The Digital Product Passport (DPP) is often seen as a compliance exercise. In reality, it opens up new opportunities to reduce costs and generate additional revenue directly at the product touchpoint. The key lies in how the DPP is designed and used.
1. The Digital Product Passport: More than a regulatory obligation
With the Ecodesign for Sustainable Products Regulation (ESPR) taking effect, the Digital Product Passport will become mandatory step by step starting in 2026.
For many manufacturers, it first appears as another cost factor because labels, software, data collection, and maintenance all require investment.
However, the actual costs per product are relatively low, typically within a few cents. Including all expenses, the total cost per item averages around €0.40. The real opportunity lies not in cost control but in how intelligently the DPP can be leveraged to create value.
The QR or NFC code on the product already fulfills three core prerequisites for effective customer activation:
- Audience: The product user.
- Location: Directly on the product.
- Timing: At the exact moment of use, maintenance, or issue.
What is often missing is relevant content.

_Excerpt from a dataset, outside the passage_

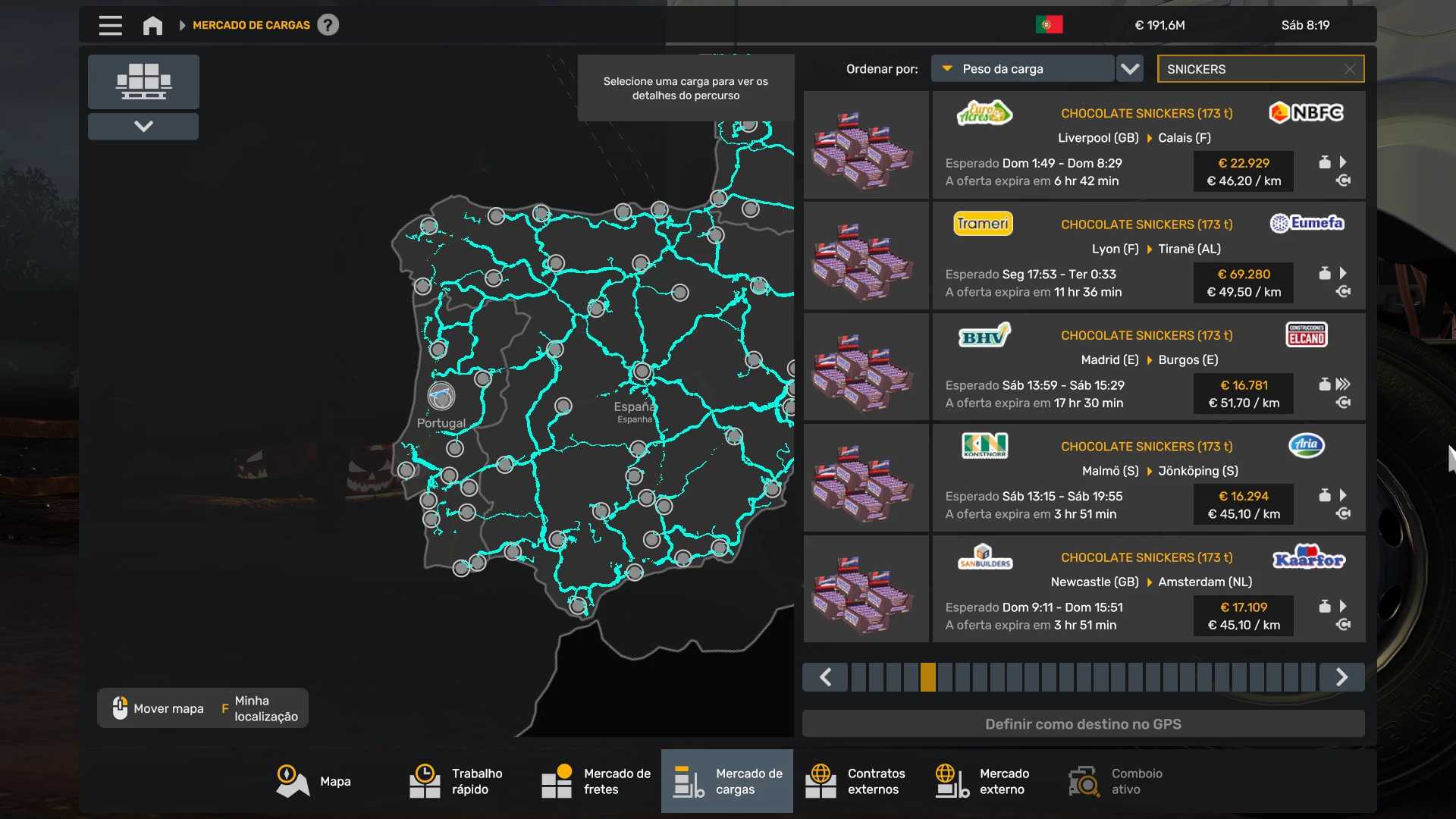Image resolution: width=1456 pixels, height=819 pixels.
Task: Toggle the sort order chevron button
Action: pos(1130,69)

Once the DPP includes valuable information beyond mandatory data, such as troubleshooting guides, spare part orders, or booking options, it becomes a measurable business asset.
2. Three revenue levers in the scan moment
Every scan can create measurable value. Three approaches have proven particularly effective.
a) Fix – Enable customers to solve issues on their own
When users can access self-help content or how-to videos through the DPP, support tickets and hotline calls decrease.
Metrics such as Ticket Deflection Rate, First Time Fix Rate (FTF) and Mean Time to Resolve (MTTR) reflect the direct impact.
Even a 15 percent deflection rate can lead to significant cost savings.
b) Buy – Sell spare and accessory parts directly
Through the DPP, customers can purchase compatible parts immediately. This reduces incorrect orders and returns while increasing Scan to Cart revenue.
For long-lasting products, this also enables recurring revenue streams.
c) Book – Offer service booking on demand
Maintenance, installation, or upgrades can be scheduled directly from the DPP scan. This increases planning accuracy and service utilization.
Key metrics include Scan to Book Rate, No Show Rate, and Average Order Value (AOV) for services.
Across all three models, the key indicator is Value per Scan, the economic value generated per user interaction.
Formula:
(Revenue from parts + Service revenue + Saved support costs) ÷ Number of scans
3. Measuring success: The key KPIs
Companies that use the DPP proactively should manage it as a digital performance channel.
Meaningful KPIs include:
- Value per Scan – average financial contribution per scan
- Repeat Scan Rate – measures content relevance and retention
- Scan to Conversion Rate – share of scans leading to an action
- Deflection Rate – share of support requests solved without tickets
-
These indicators make DPP initiatives measurable and comparable with traditional digital touchpoints.
4. Best practices for implementation
1. Separate compliance and commercial content:
Regulatory data, such as materials, origin, or environmental impact, should be clearly separated both technically and editorially from value-adding content like service information or spare parts.
2. Keep content dynamic:
Regular updates increase repeat scans and average engagement time.
3. Start small and learn fast:
A pilot with ten SKUs, one playbook such as Buy, two QR touchpoints, and a 30-day test window provides valuable insights.
4. Build cross-functional ownership:
A functioning DPP is not an IT project. It is part of the customer experience.
Sales, service, product management, and sustainability teams must work together closely.
5. Common pitfalls to avoid
- Starting too broad: Trying to digitize too many product lines at once slows progress.
- Lack of measurement: Without clear KPIs, the business case remains invisible.
- Unclear responsibilities: Missing governance structures lead to duplicated data paths.
- Poor QR implementation: Codes that are hard to find or scan drastically reduce engagement.
-
6. From obligation to opportunity
Implemented correctly, the Digital Product Passport becomes a platform for ongoing customer engagement.
It combines regulatory transparency with commercial impact.
- Lower support costs
- Additional service and spare part revenue
- Stronger customer relationships through direct product access
Companies that act early and strategically will turn regulatory requirements into long term competitive advantages.